A população da Síria é composta por cerca de 70% de muçulmanos sunitas que vivem em todo o país e muçulmanos xiitas, que representam 13% da população, além de outros que completam os 94% da população síria. A população muçulmana cresceu entre 2016 e 2023 cerca de 3% enquanto os cristãos, que incluem ortodoxos gregos, ortodoxos siríacos, maronitas, católicos sírios, católicos romanos e católicos gregos, caíram para metade: de pouco mais de 6% para cerca de 3%. Quanto a minorias étnicas, contam-se grupos drusos, palestinos, iraquianos, arménios, gregos, assírios, circassianos, mandeus e turcomanos.
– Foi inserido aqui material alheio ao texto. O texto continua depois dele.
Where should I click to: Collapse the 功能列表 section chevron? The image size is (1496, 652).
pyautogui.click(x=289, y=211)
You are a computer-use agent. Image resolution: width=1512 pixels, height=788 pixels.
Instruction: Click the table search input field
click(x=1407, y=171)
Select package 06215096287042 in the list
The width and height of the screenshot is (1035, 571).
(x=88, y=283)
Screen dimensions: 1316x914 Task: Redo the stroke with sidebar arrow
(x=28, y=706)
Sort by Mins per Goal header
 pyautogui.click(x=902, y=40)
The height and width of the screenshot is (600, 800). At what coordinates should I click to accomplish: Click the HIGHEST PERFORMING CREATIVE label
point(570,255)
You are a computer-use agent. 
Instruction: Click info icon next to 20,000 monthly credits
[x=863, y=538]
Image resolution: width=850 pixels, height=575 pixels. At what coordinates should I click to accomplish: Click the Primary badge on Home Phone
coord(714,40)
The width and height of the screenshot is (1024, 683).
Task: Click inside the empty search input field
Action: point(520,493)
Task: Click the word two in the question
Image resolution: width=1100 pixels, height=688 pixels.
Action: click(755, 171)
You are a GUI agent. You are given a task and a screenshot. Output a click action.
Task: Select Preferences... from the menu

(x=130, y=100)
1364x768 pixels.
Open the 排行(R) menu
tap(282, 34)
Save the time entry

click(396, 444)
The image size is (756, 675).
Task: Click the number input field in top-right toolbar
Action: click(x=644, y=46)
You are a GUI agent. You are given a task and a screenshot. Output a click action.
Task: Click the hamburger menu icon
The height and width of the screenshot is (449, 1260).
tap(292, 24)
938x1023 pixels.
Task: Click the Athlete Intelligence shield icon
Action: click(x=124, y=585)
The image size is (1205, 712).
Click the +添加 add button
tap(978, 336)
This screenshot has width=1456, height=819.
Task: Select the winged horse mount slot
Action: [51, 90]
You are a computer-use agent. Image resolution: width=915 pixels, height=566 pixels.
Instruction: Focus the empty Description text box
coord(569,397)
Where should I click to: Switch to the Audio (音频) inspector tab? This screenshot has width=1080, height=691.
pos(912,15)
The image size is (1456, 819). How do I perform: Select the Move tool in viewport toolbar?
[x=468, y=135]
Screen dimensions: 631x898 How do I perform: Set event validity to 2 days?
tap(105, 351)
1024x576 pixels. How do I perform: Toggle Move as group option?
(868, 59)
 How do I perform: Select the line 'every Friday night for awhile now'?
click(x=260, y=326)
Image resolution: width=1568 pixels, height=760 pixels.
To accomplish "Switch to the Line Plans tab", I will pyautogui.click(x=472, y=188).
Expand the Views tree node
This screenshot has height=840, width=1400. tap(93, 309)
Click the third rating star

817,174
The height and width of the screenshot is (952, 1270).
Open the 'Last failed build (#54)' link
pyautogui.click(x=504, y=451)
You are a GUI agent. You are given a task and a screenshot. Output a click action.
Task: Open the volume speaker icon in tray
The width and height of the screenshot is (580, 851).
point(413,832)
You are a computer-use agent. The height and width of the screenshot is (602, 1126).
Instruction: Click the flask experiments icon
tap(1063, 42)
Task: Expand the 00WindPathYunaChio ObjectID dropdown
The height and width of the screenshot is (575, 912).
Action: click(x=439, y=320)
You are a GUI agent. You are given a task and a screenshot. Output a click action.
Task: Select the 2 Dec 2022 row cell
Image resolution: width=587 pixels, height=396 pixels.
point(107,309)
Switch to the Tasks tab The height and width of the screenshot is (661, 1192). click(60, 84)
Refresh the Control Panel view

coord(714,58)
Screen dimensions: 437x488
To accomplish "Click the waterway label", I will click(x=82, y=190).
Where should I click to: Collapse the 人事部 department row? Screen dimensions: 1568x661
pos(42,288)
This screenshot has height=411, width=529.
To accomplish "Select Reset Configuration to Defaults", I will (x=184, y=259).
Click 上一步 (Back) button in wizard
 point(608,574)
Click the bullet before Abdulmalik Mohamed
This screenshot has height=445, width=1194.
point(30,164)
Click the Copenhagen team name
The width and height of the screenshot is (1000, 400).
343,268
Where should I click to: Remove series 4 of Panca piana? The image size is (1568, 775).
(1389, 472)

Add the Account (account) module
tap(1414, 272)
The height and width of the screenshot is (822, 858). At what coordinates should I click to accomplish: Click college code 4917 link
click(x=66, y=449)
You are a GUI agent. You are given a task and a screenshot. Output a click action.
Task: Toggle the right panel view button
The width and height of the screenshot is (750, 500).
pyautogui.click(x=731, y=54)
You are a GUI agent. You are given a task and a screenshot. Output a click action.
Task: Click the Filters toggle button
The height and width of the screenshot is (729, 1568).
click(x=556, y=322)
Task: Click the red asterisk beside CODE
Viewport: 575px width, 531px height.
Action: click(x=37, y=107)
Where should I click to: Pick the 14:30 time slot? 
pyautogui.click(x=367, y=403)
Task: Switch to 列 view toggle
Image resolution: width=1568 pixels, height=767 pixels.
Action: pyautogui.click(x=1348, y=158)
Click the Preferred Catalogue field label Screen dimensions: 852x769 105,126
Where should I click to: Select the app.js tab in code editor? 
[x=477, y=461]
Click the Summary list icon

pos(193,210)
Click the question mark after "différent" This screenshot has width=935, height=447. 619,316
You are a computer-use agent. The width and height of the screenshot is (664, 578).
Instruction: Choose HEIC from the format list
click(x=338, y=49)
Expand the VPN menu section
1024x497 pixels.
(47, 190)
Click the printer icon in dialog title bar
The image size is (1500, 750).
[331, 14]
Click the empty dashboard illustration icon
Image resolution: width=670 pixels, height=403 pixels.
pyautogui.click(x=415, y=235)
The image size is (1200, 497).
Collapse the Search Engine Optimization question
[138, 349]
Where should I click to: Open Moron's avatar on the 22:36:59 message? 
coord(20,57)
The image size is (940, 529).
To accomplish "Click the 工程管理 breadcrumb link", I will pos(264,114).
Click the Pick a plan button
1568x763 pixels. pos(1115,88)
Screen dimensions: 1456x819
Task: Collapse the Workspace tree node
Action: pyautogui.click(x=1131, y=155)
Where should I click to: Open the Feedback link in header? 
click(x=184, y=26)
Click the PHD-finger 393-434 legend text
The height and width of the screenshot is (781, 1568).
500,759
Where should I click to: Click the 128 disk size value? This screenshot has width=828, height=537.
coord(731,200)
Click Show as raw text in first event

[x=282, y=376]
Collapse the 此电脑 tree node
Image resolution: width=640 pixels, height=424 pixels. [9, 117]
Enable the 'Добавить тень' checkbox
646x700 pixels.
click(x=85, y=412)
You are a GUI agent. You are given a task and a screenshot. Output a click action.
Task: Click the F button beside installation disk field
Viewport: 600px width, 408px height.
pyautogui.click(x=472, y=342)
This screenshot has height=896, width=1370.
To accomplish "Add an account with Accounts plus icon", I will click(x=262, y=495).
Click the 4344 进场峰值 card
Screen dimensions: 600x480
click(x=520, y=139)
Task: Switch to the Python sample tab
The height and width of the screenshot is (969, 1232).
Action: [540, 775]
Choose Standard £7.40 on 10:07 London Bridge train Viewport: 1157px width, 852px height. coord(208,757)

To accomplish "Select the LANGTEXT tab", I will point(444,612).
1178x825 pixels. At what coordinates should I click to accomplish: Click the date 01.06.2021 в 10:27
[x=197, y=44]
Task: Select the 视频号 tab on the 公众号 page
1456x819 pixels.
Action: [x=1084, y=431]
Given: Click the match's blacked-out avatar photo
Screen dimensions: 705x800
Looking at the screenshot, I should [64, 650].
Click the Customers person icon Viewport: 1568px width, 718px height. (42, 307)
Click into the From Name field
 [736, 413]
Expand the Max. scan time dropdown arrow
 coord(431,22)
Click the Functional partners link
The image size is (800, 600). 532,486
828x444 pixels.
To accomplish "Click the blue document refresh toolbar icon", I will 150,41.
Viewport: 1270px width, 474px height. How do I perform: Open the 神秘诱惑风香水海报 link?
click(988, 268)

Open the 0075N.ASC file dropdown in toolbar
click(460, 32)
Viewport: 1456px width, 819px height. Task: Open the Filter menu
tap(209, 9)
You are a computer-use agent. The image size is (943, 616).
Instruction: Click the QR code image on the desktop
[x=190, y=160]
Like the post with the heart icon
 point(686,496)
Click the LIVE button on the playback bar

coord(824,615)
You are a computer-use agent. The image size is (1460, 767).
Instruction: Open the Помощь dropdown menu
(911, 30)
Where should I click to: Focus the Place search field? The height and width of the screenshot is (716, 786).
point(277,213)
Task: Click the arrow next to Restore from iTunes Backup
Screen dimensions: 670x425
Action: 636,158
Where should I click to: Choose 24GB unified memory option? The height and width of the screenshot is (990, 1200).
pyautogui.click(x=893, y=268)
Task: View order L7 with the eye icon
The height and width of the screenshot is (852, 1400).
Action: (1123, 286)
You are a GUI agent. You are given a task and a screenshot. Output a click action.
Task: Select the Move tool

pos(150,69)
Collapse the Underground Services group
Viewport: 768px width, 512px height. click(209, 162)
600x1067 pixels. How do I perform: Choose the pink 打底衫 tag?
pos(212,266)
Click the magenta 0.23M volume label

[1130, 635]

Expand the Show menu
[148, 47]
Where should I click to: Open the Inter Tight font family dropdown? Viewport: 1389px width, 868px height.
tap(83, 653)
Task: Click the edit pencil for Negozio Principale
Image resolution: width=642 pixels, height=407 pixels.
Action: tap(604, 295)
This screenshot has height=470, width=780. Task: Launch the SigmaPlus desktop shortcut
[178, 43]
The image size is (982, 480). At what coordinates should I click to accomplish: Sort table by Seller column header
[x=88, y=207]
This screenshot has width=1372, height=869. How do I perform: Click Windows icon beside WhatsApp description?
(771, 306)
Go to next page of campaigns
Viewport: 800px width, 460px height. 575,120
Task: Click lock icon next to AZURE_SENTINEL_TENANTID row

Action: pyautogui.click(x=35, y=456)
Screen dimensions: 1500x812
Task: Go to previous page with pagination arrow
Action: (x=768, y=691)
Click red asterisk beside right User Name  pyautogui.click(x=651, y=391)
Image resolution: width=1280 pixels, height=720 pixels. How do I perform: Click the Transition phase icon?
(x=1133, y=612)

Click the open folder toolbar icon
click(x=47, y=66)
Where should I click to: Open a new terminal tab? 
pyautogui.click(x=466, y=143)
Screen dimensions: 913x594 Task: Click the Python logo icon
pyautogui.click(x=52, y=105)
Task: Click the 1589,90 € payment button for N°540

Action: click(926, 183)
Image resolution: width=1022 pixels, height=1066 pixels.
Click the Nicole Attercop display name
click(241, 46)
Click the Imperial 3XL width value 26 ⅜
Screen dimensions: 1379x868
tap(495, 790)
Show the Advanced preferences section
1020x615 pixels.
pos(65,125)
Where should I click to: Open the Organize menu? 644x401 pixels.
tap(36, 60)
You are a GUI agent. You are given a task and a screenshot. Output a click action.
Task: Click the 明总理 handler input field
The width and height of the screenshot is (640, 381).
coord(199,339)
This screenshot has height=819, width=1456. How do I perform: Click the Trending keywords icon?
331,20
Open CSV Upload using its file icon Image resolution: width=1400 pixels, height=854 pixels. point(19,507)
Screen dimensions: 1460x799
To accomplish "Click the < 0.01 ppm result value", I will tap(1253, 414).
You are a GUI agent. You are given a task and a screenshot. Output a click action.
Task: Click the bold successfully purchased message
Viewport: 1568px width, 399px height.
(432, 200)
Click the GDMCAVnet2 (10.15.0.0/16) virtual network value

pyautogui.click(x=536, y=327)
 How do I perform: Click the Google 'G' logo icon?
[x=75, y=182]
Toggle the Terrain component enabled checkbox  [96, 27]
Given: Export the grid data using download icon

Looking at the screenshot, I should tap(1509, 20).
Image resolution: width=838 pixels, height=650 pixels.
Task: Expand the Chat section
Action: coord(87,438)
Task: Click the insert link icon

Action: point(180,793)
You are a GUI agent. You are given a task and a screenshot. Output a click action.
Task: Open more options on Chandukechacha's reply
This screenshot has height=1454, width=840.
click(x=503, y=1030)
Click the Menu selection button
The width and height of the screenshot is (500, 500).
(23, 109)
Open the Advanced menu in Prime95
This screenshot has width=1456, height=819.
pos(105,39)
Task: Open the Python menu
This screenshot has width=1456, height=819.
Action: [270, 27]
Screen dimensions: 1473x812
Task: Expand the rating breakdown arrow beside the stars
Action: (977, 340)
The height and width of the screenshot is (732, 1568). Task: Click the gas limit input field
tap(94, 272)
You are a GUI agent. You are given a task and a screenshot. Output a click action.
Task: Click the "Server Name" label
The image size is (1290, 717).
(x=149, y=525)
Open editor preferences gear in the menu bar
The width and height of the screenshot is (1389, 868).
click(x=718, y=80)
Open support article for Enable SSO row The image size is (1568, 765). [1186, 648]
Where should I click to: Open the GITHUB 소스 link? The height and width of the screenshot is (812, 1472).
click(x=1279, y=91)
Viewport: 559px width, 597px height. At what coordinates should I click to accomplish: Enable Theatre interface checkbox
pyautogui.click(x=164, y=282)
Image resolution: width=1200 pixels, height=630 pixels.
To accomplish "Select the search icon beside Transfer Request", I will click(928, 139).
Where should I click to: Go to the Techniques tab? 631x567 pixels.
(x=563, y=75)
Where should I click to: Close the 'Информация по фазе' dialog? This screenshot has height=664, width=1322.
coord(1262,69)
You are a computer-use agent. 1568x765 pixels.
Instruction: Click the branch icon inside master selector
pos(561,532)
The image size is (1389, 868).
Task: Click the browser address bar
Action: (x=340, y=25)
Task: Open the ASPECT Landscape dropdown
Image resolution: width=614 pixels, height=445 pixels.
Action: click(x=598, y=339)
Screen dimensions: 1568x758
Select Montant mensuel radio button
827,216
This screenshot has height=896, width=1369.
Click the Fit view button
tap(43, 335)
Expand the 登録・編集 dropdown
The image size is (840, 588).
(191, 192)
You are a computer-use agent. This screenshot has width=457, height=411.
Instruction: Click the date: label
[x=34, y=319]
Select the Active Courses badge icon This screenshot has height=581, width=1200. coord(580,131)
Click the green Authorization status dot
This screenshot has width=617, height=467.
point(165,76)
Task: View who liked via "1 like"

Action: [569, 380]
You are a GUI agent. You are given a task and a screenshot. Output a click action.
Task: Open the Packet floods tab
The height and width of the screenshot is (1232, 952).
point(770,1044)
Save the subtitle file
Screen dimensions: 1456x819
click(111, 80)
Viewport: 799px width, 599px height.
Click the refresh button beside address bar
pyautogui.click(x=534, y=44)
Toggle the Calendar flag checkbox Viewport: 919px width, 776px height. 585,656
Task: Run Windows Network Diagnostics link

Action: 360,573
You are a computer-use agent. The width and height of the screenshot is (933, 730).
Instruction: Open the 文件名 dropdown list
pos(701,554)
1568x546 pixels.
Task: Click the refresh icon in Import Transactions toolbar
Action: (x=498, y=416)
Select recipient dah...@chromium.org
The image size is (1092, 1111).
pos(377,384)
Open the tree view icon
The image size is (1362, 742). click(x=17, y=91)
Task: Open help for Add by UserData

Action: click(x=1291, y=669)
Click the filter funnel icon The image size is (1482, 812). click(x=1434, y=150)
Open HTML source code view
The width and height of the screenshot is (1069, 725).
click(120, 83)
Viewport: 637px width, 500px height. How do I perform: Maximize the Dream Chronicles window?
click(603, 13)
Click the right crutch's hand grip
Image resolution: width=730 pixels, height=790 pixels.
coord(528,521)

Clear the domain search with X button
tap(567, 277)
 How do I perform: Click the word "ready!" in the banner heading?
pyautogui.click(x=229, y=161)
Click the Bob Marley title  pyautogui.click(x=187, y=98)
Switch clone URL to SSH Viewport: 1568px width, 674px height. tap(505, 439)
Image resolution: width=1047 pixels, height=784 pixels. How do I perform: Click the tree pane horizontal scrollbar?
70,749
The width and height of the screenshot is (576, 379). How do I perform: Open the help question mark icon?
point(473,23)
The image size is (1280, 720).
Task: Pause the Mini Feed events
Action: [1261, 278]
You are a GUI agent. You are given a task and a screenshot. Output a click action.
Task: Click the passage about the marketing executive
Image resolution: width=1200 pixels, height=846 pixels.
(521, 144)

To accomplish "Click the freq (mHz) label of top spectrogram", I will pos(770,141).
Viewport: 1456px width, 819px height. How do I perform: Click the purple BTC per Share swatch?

Em dezembro de 2020, o Presidente sírio Bashar al-Assad explicou o seu entendimento sobre o secularismo: “Algumas pessoas acreditam que um dos requisitos do secularismo, ou a essência do secularismo, é separar a religião do Estado. Isso não é correto: não há nenhuma relação entre o secularismo e a separação entre a religião e o Estado”.
Desde 2017 que as Forças Democráticas Sírias (SDF), dominadas pelos curdos e apoiadas pelo Ocidente, assumiram o controlo da cidade de Baghouz, no leste da Síria, considerado o último reduto do Estado Islâmico (EI), que se consolidou o poder da Bashar e o desmantelamento do autoproclamado califado de Abu Bakr al-Baghdadi. O EI perdeu a sua capital síria, Raqqa e o governo de Bashar Al Assad recuperou o controlo de 70% do território. Os cristãos respiraram de alívio com a neutralização dos radicais jihadistas e estarem sob o regime de Assad que professava a tolerância religiosa. No entanto, os cristãos continuaram a emigrar devido à pobreza extrema, da violação dos direitos humanos e ausência de liberdade. O regime de Assad permitia que as minorias das comunidades tradicionais pudessem praticar o culto livremente se se mostrassem leais ao regime, “no entanto, as leis e uma sociedade muçulmana conservadora continuam a limitar as atividades de evangelização. Por exemplo, as escolas cristãs podem ensinar religião, mas não podem exibir cruzes nas aulas nem ter uma capela no local”, lê-se no relatório sobre Liberdade Religiosa datado de 2023 da AIS. “Embora os crimes contra a liberdade religiosa possam ter atingido um pico na Síria antes do período em análise (entre 2011 e 2019), a liberdade religiosa ainda está sob pressão e a Síria continua a ser um país preocupante. Dadas as circunstâncias sociais e económicas desfavoráveis, o êxodo das minorias religiosas, incluindo os cristãos, irá provavelmente continuar, e as perspetivas negativas para o exercício da liberdade religiosa, sob vários níveis e formas de pressão, permanecem inalteradas para os que ficam”.
Segundo a análise feita pela mesma Fundação AIS relativa ao período em 2022 e 2024, o risco de perseguição tinha de fato diminuído: “O foco estratégico da agressão militante islamita transnacional contra os cristãos e outros alvos importantes deslocou-se agora decisivamente do Médio Oriente para África. Embora o militantismo jihadista tenha persistido em zonas do Médio Oriente como Idlib, na Síria, as autoridades estatais da região fizeram progressos significativos na repressão dos grupos islamitas violentos”.
Os tempos em que a população cristã era de 25%, no período após a Segunda Guerra, é apenas uma memória vaga. Agora, o risco de desaparecimento do cristãos na Síria é cada vez mais eminente e tudo depende do plano que os jihadistas têm reservado para os cristãos sírios.